Figure 4.5 shows daily sales of a specific SKU in a particular store. We notice a period of zero sales about one-third of the way through the series. Given that this product is otherwise relatively fast selling, we suspect that these zero sales were not caused by sudden low demand but by a stockout. The data are censored. The problem may be minor in this case. But other products may have longer stockouts, and these may have an impact on the forecasting model. Imagine an out-of-stock around Christmas – will our forecast for next year’s Christmas be zero because the system thought that demand decreased systematically in this time?
If some sensor or process collects our time series, we may not have any data for some periods because the sensor or process broke down. Our data preparation pipeline should catch and alert us to such problems. If we forget sanity checking, we could feed missing data as zero observations into our forecasting model.
Retailers generally record their historical sales but sometimes fail to register their historical promotions. Without knowing when promotions occurred in the past, it is tough to forecast the impact of future promotions.
Data may be corrupted, especially if any processing steps are involved. If we pull our time series out of a database via manual selection, joining, and aggregation steps, it is easy for errors to creep in and remain undetected.

One frequently overlooked aspect of data quality is accuracy measurement. If we assess our forecast accuracy using a holdout sample, and the data in that holdout period is problematic, we may draw completely wrong conclusions. Imagine that we had a stockout and censored retail data during the holdout period – any forecast close to zero would look very good, despite actual unconstrained demand being likely much higher. Optimizing our forecasts against bad-quality data can thus lead to systematically biased predictions. Evaluating forecasts against stockout periods is an excellent recipe to produce forecasting models that predict zero demand – i.e., models that drive us out of business.

How do we systematically detect such data quality issues? As there are so many different ways in which data quality can deteriorate, we can only provide a few general hints here.

It is always a good idea to plot a time series – ideally on multiple levels of aggregation because sometimes data quality problems only become apparent in the aggregate (just as they are sometimes only visible at a finer granularity). Plot several series, get a cup of coffee, and flip through the series. If anything looks wrong, consider whether it is and what may cause it. And do the same for any holdout data you may have to ensure you are not training and evaluating your forecasting models on bad data. It is always enlightening to look particularly at those time series that a method forecasts exceptionally well or poorly. A single outlier due to a data entry error can significantly impact forecast accuracy. Therefore, such an error can also be easily found and corrected by filtering time series for bad forecasts (which may actually be good ones and only look bad because we evaluate them against problematic data).

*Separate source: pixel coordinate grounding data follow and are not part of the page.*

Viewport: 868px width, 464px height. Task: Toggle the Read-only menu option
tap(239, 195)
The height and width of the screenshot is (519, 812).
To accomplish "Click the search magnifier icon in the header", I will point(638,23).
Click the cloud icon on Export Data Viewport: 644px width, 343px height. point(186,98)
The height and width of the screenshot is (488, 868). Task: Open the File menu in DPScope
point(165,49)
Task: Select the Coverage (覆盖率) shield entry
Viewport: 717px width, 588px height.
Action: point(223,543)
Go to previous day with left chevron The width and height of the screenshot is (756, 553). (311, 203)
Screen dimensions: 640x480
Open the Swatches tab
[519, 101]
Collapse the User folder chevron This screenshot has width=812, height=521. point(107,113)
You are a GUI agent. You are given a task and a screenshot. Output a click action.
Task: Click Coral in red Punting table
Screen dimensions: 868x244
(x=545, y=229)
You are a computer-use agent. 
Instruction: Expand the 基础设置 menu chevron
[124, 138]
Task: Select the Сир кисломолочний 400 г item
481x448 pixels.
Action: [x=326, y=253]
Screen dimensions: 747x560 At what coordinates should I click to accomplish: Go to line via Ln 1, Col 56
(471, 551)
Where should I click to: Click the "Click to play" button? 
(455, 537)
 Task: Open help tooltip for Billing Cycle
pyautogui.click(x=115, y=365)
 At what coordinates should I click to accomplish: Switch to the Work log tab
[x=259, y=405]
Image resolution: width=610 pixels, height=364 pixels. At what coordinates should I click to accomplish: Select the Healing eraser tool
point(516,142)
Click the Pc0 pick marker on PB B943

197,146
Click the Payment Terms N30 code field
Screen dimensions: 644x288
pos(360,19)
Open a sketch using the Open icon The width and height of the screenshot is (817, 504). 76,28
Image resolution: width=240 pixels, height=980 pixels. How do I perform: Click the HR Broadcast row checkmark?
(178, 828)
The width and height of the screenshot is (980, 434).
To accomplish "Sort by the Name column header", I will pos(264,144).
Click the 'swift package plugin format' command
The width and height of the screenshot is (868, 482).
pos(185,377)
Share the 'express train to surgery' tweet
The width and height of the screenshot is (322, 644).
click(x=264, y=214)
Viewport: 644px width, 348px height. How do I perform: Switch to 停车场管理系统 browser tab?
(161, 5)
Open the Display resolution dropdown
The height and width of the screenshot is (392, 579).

Once we have identified data quality issues, what can we do about them? Again, this depends on the domain in which we are and the forecasting method. If we have found a problem with our data preparation step, we might be able to correct the preparation and re-run it, ending up with correct and clean data. However, there is not always such a happy ending to our data cleansing efforts. What do we do with problematic data when we can’t pull the correct and clean data from somewhere?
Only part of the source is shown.